Texto do exercício =>
++++++++

Com nosso time formado, é claro que falamos de Fluminense e futebol. Ou de namoradas gordinhas, morenas, magras, louras, que um ou outro tem usufruído em momentos oportunos, amores de ocasião – não é meu caso, tendo em vista minha fidelidade matrimonial. O fato é que rimos bastante, rimos como nunca e por acaso o Fluminense é o grande líder do campeonato – se não o fosse, estaríamos ali do mesmo jeito com os mesmos risos: quem disse que o amor ao time do coração se altera por ter uma campanha espetacular em andamento ou não?

Brindamos a vida. Nosso grande momento. A inevitável expectativa de que tudo dê certo dentro de algumas semanas e o Fluminense seja de novo o grande campeão. Percebam: só um completo idiota lerá aqui alguma comemoração antes do tempo devido. Falo de confiança, de crença, de fé e de uma campanha que nos reforça a mesma esperança. Mas ainda temos nove jogos – que podem ser apenas seis, se soubermos manter a trajetória até aqui descrita. Será uma procissão de semanas, até o grande momento e todos torcemos muito por ele.

++++++++

Material fornecido =>
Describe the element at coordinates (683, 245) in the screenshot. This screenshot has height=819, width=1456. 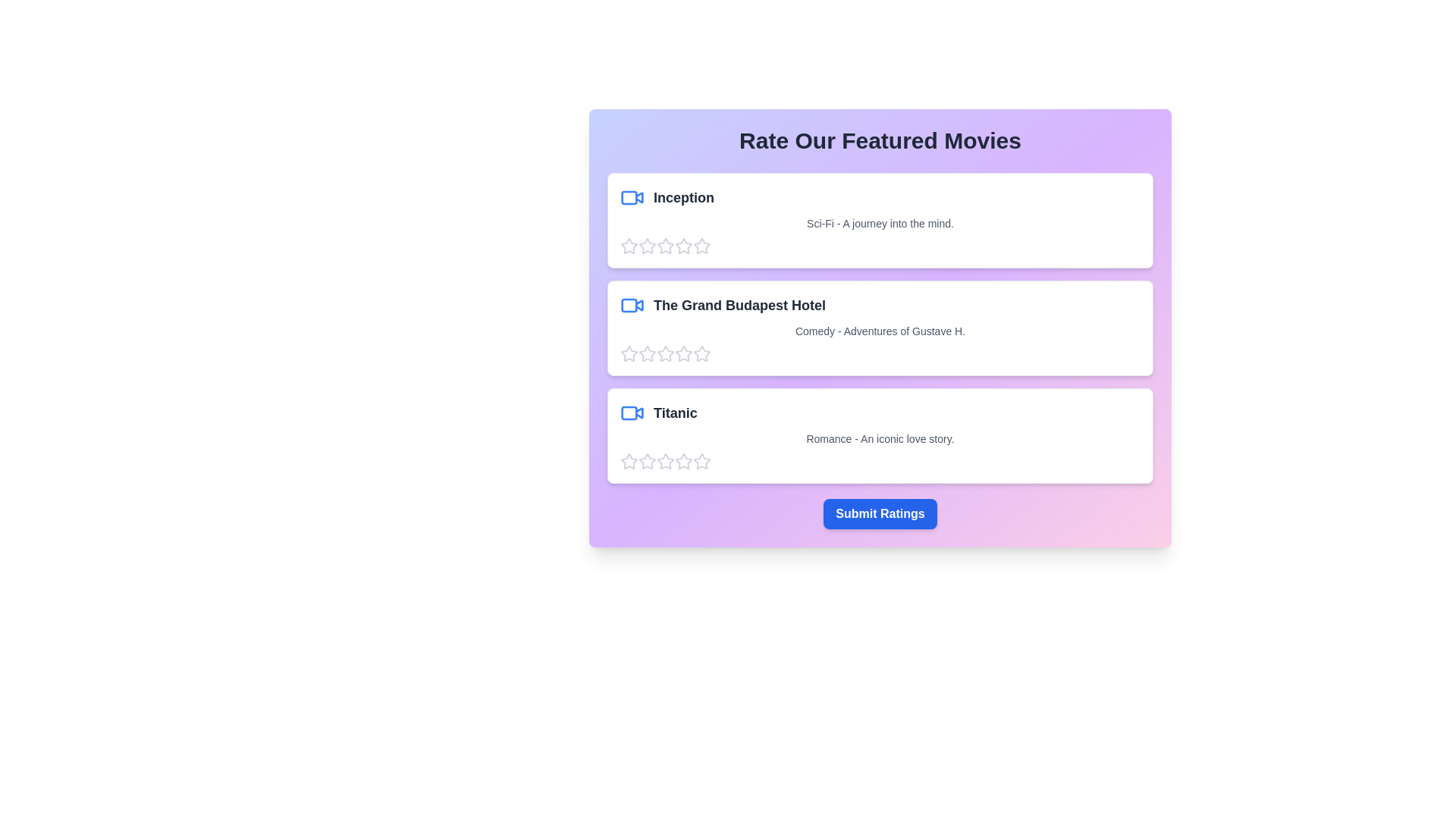
I see `the star corresponding to 4 stars to preview the rating` at that location.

++++++++

Tarefas =>
- a) Responda com base no texto sobre o Fluminense, uma resposta por linha:
(i) Que time é o grande líder do campeonato?
(ii) Quantos jogos ainda restam?
(iii) A quantos jogos a campanha pode se reduzir se a trajetória for mantida?
- b) Prossiga o texto sobre o Fluminense a partir do ponto em que ele termina.

Respostas =>
- a)
(i) O Fluminense.
(ii) Nove.
(iii) Seis.

- b)
Brindamos à vida. Os amores. A despedida dos rancores. Fizemos piada com Robertão, emérito frequentador do bar e custou muito explicar-lhe que, se o Fluminense vencesse o Bahia e a Gávea perdesse para o Corinthians, o título rubro-negro tornaria-se impossível por questões aritméticas. Entre gargalhadas e operações fundamentais de cálculo, conseguimos.

Ficamos em nosso bar de coração umas cinco horas, quase seis. José teve que ir antes. Thiago e Caldeira seguiram o caminho da gare. Beto navegou para Niterói. Eu e Leo caminhamos pelas ruas da Lapa. Antes disso tudo, trocamos abraços fraternos como time que somos – para o desespero dos despeitados fascistas -, quase o nosso time em campo depois de um grande gol ou mais uma jornada fantástica.

No dia seguinte, pelos implacáveis caminhos do destino, quase todos nós voltamos a nos abraçar, mas numa situação que nenhum de nós queria: no cemitério de São João Batista, na despedida da mãe de Caldeira, o mesmo cemitério onde meus pais foram enterrados, o mesmo bairro de Botafogo em seus últimos passos até chegar à minha amada Copacabana, terra onde nasci e me criei.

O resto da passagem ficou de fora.